#### Your task
What is needed is a single figure: how many lines of the records below contain the word "group".

(Collected data)

§ §

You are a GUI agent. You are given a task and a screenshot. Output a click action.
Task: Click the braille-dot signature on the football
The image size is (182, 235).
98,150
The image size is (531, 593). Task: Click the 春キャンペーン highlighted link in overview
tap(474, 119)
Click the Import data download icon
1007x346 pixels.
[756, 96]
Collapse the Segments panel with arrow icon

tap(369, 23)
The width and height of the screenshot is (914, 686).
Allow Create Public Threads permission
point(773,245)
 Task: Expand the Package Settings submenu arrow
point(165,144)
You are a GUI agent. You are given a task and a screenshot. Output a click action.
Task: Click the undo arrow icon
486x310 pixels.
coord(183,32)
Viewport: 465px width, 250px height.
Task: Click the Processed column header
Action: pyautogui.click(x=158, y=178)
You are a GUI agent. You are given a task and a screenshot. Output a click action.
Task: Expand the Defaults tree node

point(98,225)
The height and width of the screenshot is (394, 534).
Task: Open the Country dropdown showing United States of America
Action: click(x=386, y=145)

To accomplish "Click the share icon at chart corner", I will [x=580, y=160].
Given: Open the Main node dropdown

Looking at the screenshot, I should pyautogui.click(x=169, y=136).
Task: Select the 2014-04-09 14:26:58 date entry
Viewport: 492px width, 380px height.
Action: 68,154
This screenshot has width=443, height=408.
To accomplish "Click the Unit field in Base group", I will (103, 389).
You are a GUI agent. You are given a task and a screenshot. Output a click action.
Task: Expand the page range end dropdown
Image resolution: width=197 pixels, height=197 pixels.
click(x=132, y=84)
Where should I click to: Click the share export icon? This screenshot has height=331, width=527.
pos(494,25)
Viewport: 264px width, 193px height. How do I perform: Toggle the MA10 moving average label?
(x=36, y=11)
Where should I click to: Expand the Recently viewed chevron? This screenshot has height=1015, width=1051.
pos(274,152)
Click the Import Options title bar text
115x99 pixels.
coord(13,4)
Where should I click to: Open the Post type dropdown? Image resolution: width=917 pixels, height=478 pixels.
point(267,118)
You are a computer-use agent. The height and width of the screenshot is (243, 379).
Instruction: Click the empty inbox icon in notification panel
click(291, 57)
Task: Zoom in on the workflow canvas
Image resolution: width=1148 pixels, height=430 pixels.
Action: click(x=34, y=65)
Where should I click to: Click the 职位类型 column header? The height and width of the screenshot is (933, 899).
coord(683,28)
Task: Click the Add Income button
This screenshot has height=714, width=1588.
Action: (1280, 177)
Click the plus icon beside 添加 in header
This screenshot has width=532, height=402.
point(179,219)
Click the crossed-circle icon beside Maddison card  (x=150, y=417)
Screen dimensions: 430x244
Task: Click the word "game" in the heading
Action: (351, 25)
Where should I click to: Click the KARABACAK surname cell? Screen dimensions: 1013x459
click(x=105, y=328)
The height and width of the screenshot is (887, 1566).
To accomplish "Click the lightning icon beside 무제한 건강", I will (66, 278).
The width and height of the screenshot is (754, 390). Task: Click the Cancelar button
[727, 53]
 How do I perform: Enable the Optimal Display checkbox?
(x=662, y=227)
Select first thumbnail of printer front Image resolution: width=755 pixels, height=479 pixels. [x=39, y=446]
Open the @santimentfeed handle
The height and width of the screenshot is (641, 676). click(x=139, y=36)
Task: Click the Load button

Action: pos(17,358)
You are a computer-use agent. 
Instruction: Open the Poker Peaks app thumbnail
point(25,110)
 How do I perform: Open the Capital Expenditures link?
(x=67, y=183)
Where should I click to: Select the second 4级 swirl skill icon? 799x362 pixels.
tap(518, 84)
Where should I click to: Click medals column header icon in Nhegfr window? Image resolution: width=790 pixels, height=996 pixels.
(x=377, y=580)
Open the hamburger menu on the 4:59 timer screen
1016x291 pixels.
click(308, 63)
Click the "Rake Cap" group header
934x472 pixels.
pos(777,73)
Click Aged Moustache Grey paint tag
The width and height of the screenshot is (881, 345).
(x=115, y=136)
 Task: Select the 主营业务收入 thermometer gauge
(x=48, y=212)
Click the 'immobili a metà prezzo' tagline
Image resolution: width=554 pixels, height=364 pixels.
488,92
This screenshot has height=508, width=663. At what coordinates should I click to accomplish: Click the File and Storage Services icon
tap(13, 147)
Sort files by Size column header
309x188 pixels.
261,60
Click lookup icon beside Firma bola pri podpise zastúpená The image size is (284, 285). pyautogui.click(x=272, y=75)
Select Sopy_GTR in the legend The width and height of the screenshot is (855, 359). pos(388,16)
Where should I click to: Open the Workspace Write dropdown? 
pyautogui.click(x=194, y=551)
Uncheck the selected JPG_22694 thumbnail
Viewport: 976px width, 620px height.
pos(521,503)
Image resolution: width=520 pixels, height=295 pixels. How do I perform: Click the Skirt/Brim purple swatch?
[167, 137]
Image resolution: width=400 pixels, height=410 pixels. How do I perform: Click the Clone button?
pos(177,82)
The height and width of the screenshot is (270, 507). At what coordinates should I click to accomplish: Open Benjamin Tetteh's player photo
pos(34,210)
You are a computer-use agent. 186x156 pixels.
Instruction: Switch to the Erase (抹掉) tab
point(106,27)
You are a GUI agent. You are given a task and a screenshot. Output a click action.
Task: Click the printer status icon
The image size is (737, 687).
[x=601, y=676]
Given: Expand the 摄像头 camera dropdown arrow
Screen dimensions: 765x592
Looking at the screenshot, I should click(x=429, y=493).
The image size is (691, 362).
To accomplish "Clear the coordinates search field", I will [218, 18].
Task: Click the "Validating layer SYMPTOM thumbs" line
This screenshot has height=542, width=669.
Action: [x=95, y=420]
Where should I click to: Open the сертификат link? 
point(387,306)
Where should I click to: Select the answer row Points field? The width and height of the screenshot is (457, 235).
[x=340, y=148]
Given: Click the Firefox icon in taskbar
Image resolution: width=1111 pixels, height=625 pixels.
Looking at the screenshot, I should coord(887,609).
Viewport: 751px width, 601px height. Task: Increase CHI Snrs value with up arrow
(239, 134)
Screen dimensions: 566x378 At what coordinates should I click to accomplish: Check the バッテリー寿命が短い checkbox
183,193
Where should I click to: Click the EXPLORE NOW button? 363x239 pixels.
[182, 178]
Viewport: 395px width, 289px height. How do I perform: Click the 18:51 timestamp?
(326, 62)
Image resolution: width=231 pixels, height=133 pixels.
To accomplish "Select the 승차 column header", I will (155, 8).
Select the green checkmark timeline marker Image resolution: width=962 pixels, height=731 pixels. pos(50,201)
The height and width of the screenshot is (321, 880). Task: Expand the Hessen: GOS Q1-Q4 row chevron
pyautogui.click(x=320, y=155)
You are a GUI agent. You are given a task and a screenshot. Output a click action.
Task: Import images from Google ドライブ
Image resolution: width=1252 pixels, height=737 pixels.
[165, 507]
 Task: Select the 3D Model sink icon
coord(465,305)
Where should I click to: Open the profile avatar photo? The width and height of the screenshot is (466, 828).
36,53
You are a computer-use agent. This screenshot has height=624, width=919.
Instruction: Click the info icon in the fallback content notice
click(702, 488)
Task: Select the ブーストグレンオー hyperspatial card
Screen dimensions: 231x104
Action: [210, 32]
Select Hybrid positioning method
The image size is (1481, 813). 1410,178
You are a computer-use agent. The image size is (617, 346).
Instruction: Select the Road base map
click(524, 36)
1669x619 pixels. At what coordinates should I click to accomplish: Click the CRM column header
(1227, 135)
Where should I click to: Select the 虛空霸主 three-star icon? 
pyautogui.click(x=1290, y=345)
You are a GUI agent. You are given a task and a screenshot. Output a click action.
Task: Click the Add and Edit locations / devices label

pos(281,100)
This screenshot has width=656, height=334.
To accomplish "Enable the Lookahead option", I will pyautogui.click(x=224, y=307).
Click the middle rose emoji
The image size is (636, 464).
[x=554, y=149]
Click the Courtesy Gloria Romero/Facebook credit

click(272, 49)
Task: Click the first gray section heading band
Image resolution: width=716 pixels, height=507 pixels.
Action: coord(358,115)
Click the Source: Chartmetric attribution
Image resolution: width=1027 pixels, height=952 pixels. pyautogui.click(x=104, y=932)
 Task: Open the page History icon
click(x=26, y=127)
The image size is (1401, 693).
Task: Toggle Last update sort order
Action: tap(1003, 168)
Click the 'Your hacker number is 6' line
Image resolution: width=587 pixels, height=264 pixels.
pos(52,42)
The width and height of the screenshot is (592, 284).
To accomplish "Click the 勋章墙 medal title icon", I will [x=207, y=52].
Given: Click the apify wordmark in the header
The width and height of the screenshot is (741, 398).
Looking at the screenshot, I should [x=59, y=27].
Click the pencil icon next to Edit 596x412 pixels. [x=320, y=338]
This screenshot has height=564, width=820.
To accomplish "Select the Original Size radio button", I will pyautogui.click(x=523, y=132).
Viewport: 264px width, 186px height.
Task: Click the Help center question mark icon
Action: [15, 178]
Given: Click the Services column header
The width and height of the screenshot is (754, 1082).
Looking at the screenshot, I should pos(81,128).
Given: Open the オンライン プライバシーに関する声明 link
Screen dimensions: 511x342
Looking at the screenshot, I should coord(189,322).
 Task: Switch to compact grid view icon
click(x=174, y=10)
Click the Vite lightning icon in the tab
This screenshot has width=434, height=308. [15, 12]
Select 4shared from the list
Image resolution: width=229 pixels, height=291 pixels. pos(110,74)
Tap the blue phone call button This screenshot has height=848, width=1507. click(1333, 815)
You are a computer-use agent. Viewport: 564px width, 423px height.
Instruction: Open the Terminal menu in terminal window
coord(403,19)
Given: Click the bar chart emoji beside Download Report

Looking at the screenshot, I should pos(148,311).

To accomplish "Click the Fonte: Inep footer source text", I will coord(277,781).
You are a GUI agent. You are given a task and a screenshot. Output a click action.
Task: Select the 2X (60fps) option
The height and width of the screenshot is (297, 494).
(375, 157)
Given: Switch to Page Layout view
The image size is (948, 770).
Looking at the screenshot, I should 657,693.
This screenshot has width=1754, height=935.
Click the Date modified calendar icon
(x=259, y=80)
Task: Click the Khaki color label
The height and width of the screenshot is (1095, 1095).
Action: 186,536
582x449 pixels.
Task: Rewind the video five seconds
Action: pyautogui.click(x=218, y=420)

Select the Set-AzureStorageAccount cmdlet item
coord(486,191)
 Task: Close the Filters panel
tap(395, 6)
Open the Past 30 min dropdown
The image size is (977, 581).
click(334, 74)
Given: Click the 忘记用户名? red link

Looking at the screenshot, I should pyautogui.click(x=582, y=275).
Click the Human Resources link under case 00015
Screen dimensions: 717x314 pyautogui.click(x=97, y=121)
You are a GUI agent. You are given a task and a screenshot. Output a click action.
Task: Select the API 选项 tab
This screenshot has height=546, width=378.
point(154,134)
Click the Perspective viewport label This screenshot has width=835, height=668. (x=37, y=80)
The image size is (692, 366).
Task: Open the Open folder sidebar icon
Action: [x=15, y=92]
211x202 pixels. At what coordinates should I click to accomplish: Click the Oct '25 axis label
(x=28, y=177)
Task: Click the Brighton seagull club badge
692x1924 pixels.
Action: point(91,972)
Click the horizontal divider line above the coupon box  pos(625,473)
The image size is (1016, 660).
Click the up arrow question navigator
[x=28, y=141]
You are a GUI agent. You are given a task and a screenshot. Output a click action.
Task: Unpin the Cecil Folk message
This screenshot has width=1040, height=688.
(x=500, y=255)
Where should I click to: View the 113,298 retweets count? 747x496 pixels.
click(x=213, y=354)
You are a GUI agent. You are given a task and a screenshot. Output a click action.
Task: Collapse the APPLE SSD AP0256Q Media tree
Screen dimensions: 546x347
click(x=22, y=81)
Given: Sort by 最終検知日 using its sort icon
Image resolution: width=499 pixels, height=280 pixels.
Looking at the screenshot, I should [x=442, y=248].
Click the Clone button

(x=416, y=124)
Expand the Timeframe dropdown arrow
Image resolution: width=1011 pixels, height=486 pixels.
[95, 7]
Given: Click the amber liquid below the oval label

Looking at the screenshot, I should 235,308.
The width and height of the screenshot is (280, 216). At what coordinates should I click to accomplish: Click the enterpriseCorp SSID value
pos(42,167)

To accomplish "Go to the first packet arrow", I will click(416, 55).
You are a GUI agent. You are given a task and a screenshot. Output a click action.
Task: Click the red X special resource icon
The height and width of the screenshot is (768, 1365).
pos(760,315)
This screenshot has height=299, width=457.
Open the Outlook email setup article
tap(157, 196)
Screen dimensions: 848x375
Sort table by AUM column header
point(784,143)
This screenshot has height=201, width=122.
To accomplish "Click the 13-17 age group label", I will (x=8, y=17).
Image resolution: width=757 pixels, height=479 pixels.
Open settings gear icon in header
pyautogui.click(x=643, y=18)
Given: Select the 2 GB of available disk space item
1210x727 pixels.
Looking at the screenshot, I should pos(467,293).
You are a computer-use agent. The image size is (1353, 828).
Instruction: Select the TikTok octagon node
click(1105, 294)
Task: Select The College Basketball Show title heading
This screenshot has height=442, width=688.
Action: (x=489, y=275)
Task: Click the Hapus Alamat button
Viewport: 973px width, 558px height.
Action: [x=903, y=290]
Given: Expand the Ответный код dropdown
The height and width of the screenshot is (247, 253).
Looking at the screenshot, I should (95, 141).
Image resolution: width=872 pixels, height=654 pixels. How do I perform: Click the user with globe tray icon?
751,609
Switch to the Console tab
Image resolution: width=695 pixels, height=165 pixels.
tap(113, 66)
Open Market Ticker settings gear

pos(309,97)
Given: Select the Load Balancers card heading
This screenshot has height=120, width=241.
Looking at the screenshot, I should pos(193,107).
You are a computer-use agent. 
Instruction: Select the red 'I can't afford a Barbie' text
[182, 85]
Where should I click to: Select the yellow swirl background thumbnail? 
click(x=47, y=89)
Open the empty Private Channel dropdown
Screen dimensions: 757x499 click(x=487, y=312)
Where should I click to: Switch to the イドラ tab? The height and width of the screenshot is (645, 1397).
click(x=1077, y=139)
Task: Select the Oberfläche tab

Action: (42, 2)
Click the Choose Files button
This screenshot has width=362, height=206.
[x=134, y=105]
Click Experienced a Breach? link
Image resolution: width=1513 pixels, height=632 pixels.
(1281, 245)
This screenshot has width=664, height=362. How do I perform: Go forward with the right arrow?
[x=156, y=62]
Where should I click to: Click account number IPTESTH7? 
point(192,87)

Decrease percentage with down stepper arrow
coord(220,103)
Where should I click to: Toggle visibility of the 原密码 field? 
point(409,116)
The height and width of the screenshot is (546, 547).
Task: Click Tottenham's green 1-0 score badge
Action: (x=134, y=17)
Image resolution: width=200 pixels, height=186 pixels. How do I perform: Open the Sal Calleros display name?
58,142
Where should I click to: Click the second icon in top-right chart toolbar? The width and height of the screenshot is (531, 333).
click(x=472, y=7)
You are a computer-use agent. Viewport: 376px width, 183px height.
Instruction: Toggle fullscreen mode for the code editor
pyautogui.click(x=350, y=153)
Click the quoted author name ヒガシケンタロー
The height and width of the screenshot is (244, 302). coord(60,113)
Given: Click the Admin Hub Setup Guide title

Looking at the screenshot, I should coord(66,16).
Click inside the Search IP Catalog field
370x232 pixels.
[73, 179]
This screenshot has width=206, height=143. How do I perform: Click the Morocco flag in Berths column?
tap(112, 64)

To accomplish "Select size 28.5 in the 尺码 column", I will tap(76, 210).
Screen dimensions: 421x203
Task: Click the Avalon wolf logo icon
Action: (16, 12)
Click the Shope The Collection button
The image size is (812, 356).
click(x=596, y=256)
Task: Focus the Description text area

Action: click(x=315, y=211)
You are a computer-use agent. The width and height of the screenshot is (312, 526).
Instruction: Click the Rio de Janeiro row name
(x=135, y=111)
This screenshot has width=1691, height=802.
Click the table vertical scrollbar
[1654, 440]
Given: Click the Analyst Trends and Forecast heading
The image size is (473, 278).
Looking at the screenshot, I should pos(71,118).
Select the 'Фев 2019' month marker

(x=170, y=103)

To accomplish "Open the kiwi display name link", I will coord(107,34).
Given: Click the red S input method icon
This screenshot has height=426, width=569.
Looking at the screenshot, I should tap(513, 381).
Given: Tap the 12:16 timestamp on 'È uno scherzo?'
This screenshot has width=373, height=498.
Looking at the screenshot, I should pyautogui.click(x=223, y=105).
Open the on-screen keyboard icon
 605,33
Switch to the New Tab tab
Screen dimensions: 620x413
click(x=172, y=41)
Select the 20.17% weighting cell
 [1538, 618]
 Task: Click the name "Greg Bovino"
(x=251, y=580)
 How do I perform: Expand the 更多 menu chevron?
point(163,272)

§ §

#### Your response
3